O grande borrão
(03/03/2024)
Primeiro ano da faculdade, aula prática de histologia, disciplina que estuda as células e os tecidos de nosso corpo. Coloquei uma lâmina com um fragmento de pele no microscópio, olhei e vi… nada. Um borrão avermelhado.
A professora Sakiko percebeu, me ajudou a ajustar a ocular, e o milagre óptico se fez: células epiteliais, com suas membranas, organelas e núcleos apareceram como se estivessem impressas em um livro do professor Junqueira.
– Agora estou vendo, professora! Quantas vezes aumentou? – perguntou o calouro curioso.
– Na verdade – respondeu a paciente mestre -, o que interessa não é o aumento, e sim o “poder de resolução”.
– Ã?! – foi tudo o que consegui dizer.
Aí ela me explicou que, para ver com clareza uma coisa pequena, não é suficiente aumentá-la. Um pequeno borrão, aumentado, será um borrão grande. Apenas isso.
Precisamos é aumentar o poder de resolução de nossa visão, que é a capacidade de percebermos a distância mínima que existe entre dois pontos para que eles sejam considerados dois, e não apenas um. É para isso que usamos o microscópio.

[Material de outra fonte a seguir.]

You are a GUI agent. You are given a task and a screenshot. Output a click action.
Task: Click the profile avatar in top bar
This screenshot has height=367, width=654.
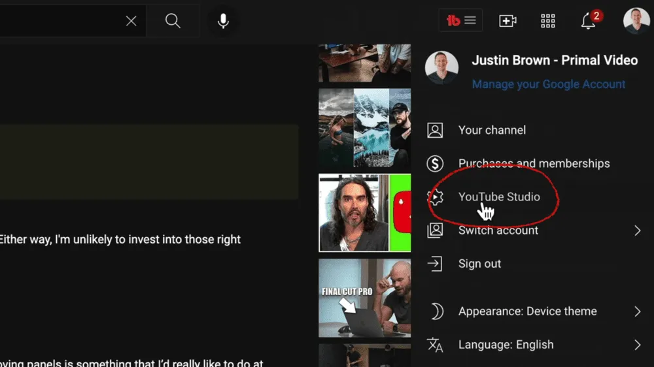[x=636, y=21]

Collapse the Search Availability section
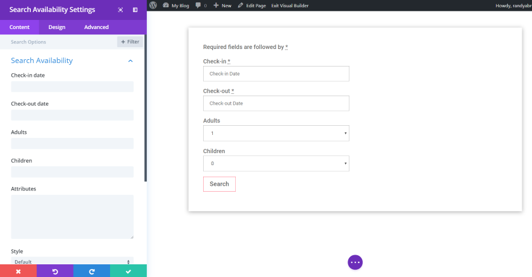131,61
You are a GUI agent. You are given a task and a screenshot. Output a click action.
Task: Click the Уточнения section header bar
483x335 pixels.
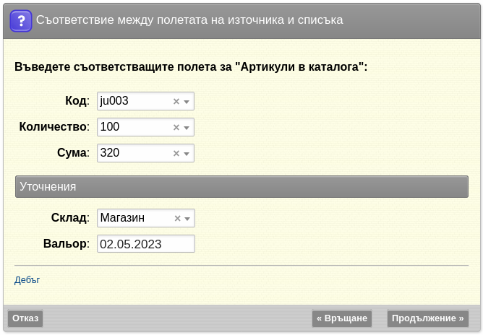coord(242,187)
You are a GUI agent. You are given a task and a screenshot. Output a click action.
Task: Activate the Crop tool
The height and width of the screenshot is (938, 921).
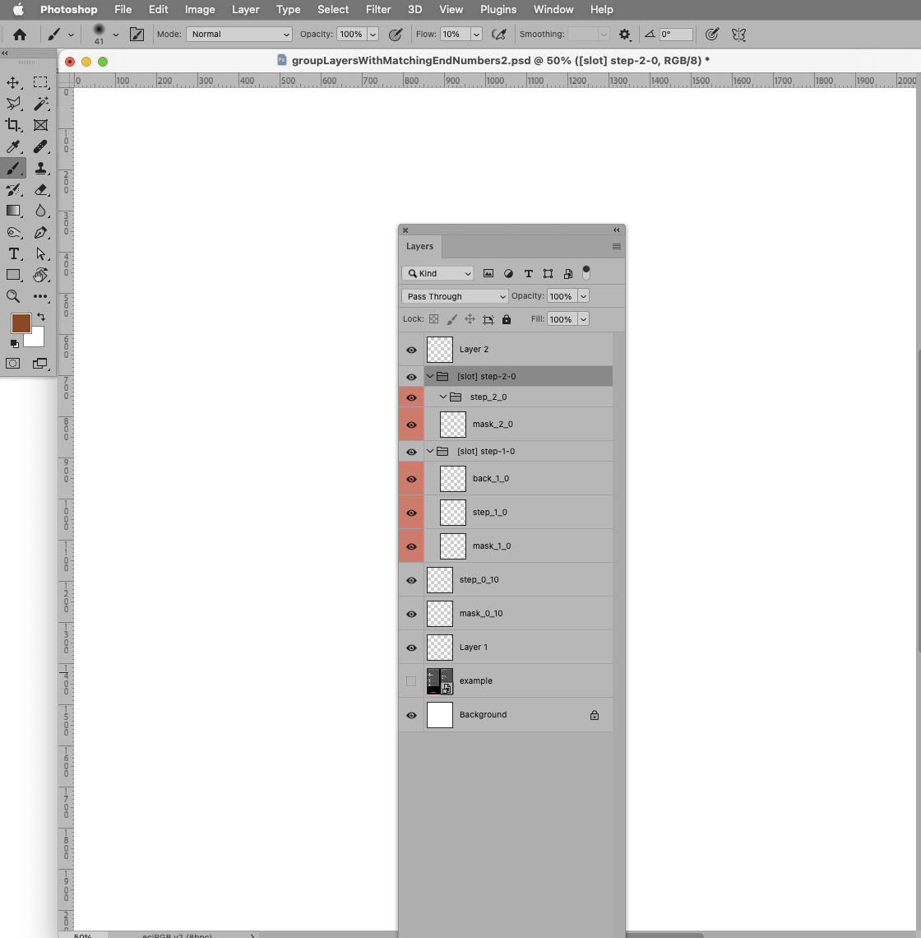point(13,124)

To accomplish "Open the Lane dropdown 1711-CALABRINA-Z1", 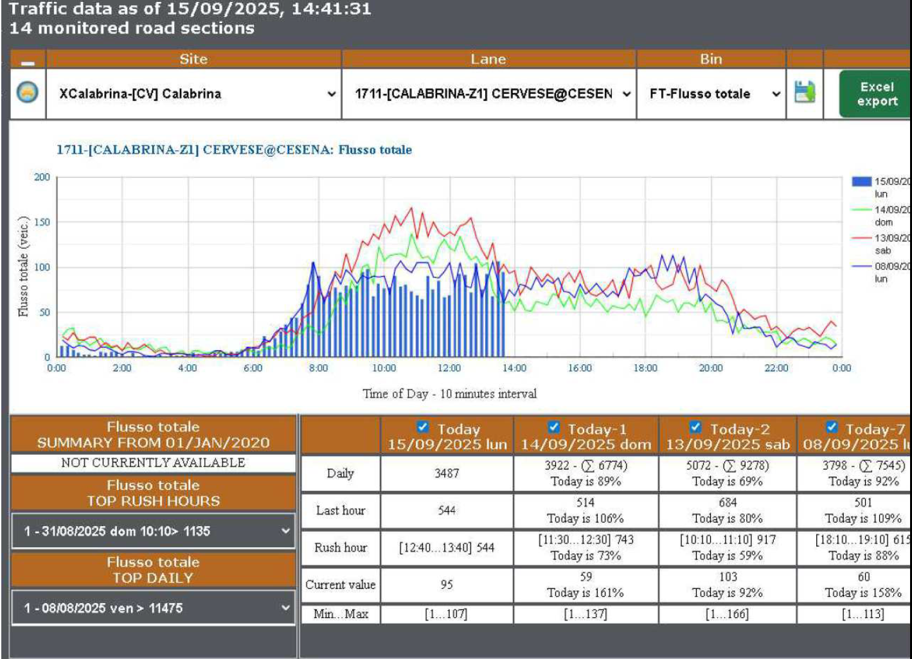I will tap(489, 94).
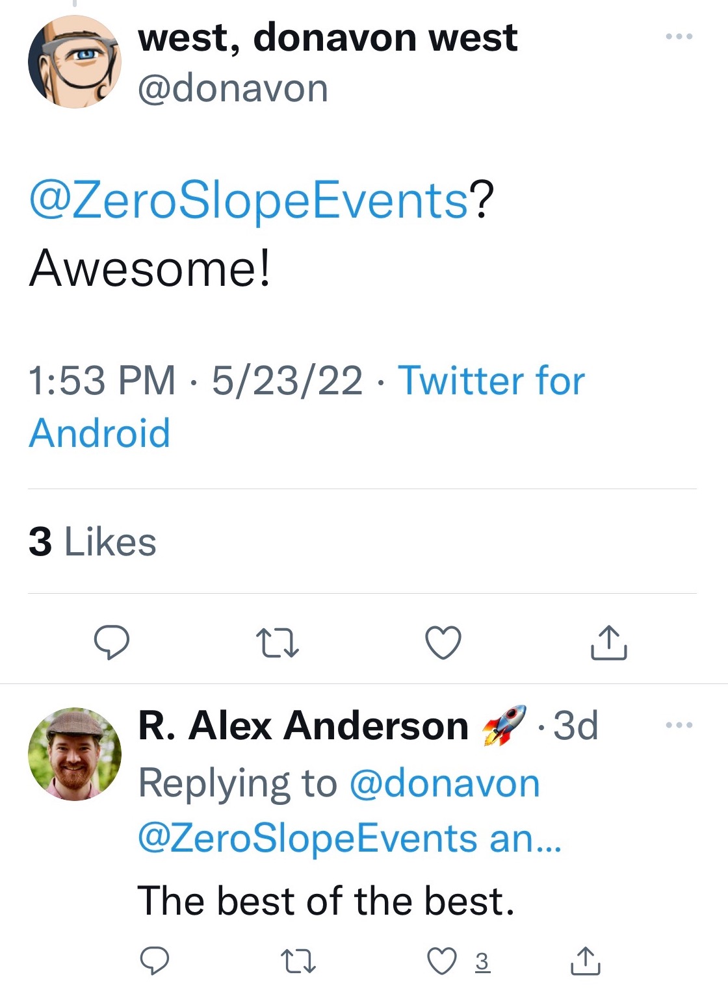This screenshot has width=728, height=992.
Task: Open donavon west's profile picture
Action: 75,62

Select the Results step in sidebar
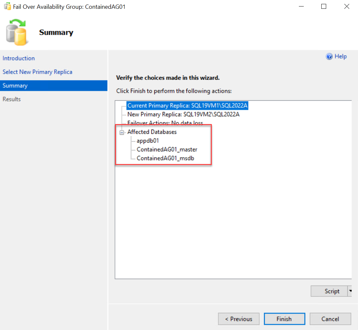coord(12,99)
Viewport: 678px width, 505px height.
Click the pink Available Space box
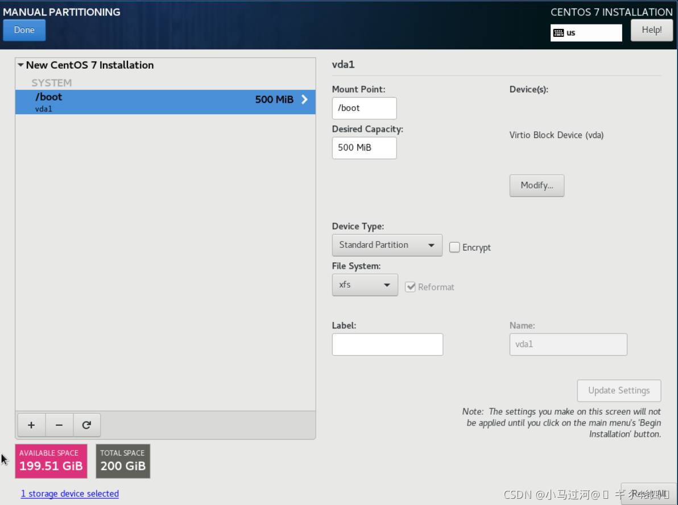51,461
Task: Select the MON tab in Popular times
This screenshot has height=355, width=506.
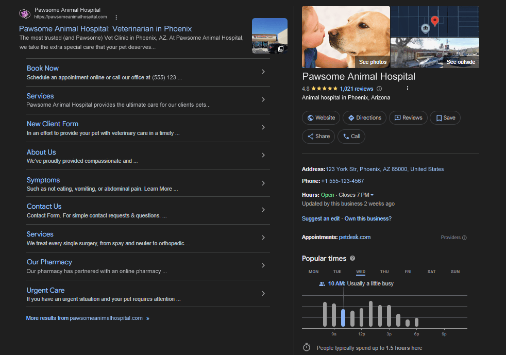Action: point(313,272)
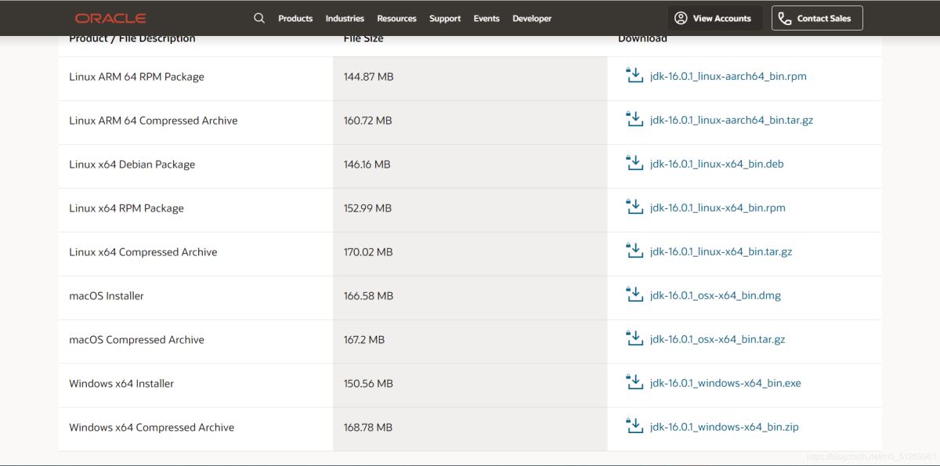Click the jdk-16.0.1_windows-x64_bin.exe link
940x466 pixels.
pyautogui.click(x=725, y=383)
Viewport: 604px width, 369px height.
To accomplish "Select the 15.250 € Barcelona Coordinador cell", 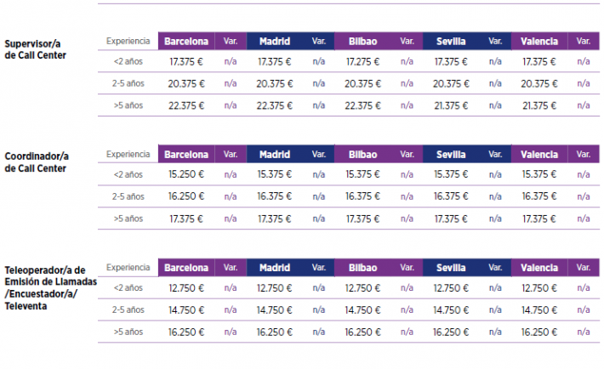I will 186,174.
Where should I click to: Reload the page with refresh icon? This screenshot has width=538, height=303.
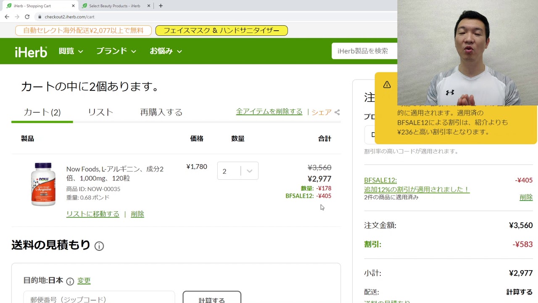27,17
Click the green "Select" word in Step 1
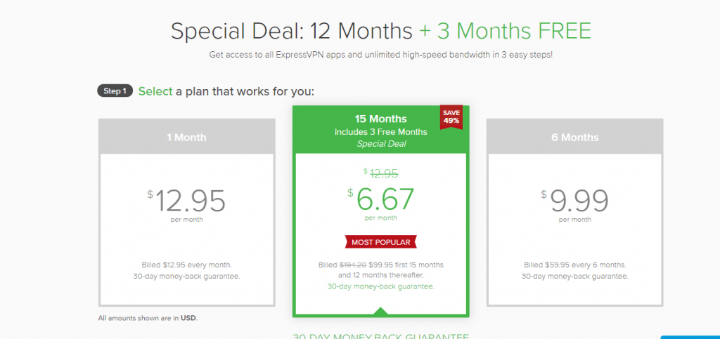The height and width of the screenshot is (339, 720). point(155,91)
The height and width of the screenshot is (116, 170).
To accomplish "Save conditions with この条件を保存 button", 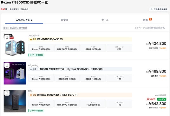I will pyautogui.click(x=159, y=9).
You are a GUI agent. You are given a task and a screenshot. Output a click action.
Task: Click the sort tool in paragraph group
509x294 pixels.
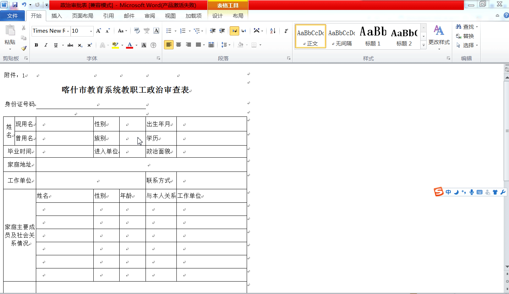(x=273, y=31)
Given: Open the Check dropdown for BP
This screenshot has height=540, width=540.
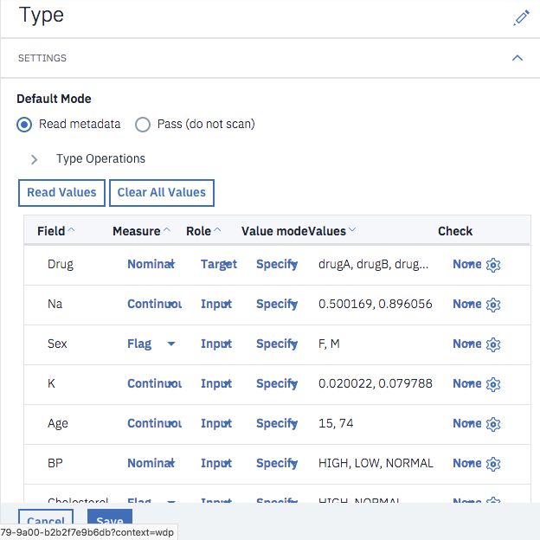Looking at the screenshot, I should coord(467,464).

Na verdade, ele não age sobre o pequeno objeto, age sobre nosso olho. O instrumento nos permite enxergar separadamente os pontos que compõe o borrão. E então podemos examiná-lo.
Saindo da microscopia e vindo para a vida cotidiana, encontramos algo parecido. Existe uma pequena distância entre os pontos que, juntos, formam nossa existência. Quando não percebemos isso terminamos vivendo em um grande borrão.
As partes que compõe nossa vida se complementam, mas também se superpõem e podem se prejudicar mutuamente. O poder de resolução, neste caso, é o poder do discernimento, da priorização e da organização da vida.
Você nunca sentiu a necessidade de parar um pouco para colocar em ordem os pensamentos? Às vezes parece que estamos perdendo o controle de nossa vida. Ela está virando um borrão…
Um período sabático pode ajudar. Ou uma sessão de terapia ou uma boa mentoria. Ou, ainda, uma viagem sem destino, uma longa caminhada ou uma conversa despretensiosa com amigo, em um bar ou em um café. Todos são “ajustadores do foco”.
Ajuste o foco! E tenha um ótimo domingo e uma grande semana!